**WORK ORDER:**
Exact copies of all the lines below are required.

▼

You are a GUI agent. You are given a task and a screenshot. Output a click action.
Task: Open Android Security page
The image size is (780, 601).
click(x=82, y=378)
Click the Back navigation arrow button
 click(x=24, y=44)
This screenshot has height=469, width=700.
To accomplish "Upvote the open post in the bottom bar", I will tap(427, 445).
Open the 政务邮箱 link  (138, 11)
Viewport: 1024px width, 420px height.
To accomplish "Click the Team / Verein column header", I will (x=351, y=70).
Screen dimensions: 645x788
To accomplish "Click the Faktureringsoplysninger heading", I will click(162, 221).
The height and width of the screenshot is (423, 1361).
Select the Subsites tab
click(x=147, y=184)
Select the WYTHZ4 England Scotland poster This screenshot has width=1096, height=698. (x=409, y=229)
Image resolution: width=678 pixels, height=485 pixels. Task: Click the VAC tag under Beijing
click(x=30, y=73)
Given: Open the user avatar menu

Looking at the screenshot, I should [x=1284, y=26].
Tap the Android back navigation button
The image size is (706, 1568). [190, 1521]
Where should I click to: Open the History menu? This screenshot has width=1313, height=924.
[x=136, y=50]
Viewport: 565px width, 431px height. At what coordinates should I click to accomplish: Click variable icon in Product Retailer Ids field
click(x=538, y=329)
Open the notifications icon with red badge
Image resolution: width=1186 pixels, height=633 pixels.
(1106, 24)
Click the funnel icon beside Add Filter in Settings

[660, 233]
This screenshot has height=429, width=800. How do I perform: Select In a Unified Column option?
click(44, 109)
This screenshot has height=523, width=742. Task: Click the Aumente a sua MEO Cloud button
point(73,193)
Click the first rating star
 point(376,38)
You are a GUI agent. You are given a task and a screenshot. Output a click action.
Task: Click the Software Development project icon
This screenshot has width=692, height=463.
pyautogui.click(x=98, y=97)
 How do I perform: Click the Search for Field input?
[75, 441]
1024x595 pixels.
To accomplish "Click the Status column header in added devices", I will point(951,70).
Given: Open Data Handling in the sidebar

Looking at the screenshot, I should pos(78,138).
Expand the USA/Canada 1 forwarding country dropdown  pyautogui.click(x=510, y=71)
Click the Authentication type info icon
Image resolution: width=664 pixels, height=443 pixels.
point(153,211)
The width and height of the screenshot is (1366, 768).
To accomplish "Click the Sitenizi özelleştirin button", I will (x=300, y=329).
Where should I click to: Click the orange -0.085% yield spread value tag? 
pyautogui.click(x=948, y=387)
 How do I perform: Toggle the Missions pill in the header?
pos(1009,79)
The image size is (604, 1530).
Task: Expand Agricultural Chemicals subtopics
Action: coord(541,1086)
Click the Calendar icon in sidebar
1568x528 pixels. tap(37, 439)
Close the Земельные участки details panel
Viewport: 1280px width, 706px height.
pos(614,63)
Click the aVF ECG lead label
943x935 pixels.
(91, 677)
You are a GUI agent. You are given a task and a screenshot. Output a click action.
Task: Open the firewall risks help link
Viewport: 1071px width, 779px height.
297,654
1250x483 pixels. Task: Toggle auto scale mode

▲

**RESPONSE TO THIS EXERCISE:**
You are a GUI agent. You are given a task and a screenshot. Output a click action.
Task: Open Android Security page
The image size is (780, 601).
click(x=82, y=378)
Click the Back navigation arrow button
 click(x=24, y=44)
This screenshot has height=469, width=700.
To accomplish "Upvote the open post in the bottom bar", I will tap(427, 445).
Open the 政务邮箱 link  (138, 11)
Viewport: 1024px width, 420px height.
To accomplish "Click the Team / Verein column header", I will (x=351, y=70).
Screen dimensions: 645x788
To accomplish "Click the Faktureringsoplysninger heading", I will click(162, 221).
The height and width of the screenshot is (423, 1361).
Select the Subsites tab
click(x=147, y=184)
Select the WYTHZ4 England Scotland poster This screenshot has width=1096, height=698. (x=409, y=229)
Image resolution: width=678 pixels, height=485 pixels. Task: Click the VAC tag under Beijing
click(x=30, y=73)
Given: Open the user avatar menu

Looking at the screenshot, I should [x=1284, y=26].
Tap the Android back navigation button
The image size is (706, 1568). [190, 1521]
Where should I click to: Open the History menu? This screenshot has width=1313, height=924.
[x=136, y=50]
Viewport: 565px width, 431px height. At what coordinates should I click to accomplish: Click variable icon in Product Retailer Ids field
click(x=538, y=329)
Open the notifications icon with red badge
Image resolution: width=1186 pixels, height=633 pixels.
(1106, 24)
Click the funnel icon beside Add Filter in Settings

[660, 233]
This screenshot has height=429, width=800. How do I perform: Select In a Unified Column option?
click(44, 109)
This screenshot has height=523, width=742. Task: Click the Aumente a sua MEO Cloud button
point(73,193)
Click the first rating star
 point(376,38)
You are a GUI agent. You are given a task and a screenshot. Output a click action.
Task: Click the Software Development project icon
This screenshot has width=692, height=463.
pyautogui.click(x=98, y=97)
 How do I perform: Click the Search for Field input?
[75, 441]
1024x595 pixels.
To accomplish "Click the Status column header in added devices", I will point(951,70).
Given: Open Data Handling in the sidebar

Looking at the screenshot, I should pos(78,138).
Expand the USA/Canada 1 forwarding country dropdown  pyautogui.click(x=510, y=71)
Click the Authentication type info icon
Image resolution: width=664 pixels, height=443 pixels.
point(153,211)
The width and height of the screenshot is (1366, 768).
To accomplish "Click the Sitenizi özelleştirin button", I will (x=300, y=329).
Where should I click to: Click the orange -0.085% yield spread value tag? 
pyautogui.click(x=948, y=387)
 How do I perform: Toggle the Missions pill in the header?
pos(1009,79)
The image size is (604, 1530).
Task: Expand Agricultural Chemicals subtopics
Action: coord(541,1086)
Click the Calendar icon in sidebar
1568x528 pixels. tap(37, 439)
Close the Земельные участки details panel
Viewport: 1280px width, 706px height.
pos(614,63)
Click the aVF ECG lead label
943x935 pixels.
(91, 677)
You are a GUI agent. You are given a task and a screenshot. Output a click action.
Task: Open the firewall risks help link
Viewport: 1071px width, 779px height.
297,654
1250x483 pixels. Task: Toggle auto scale mode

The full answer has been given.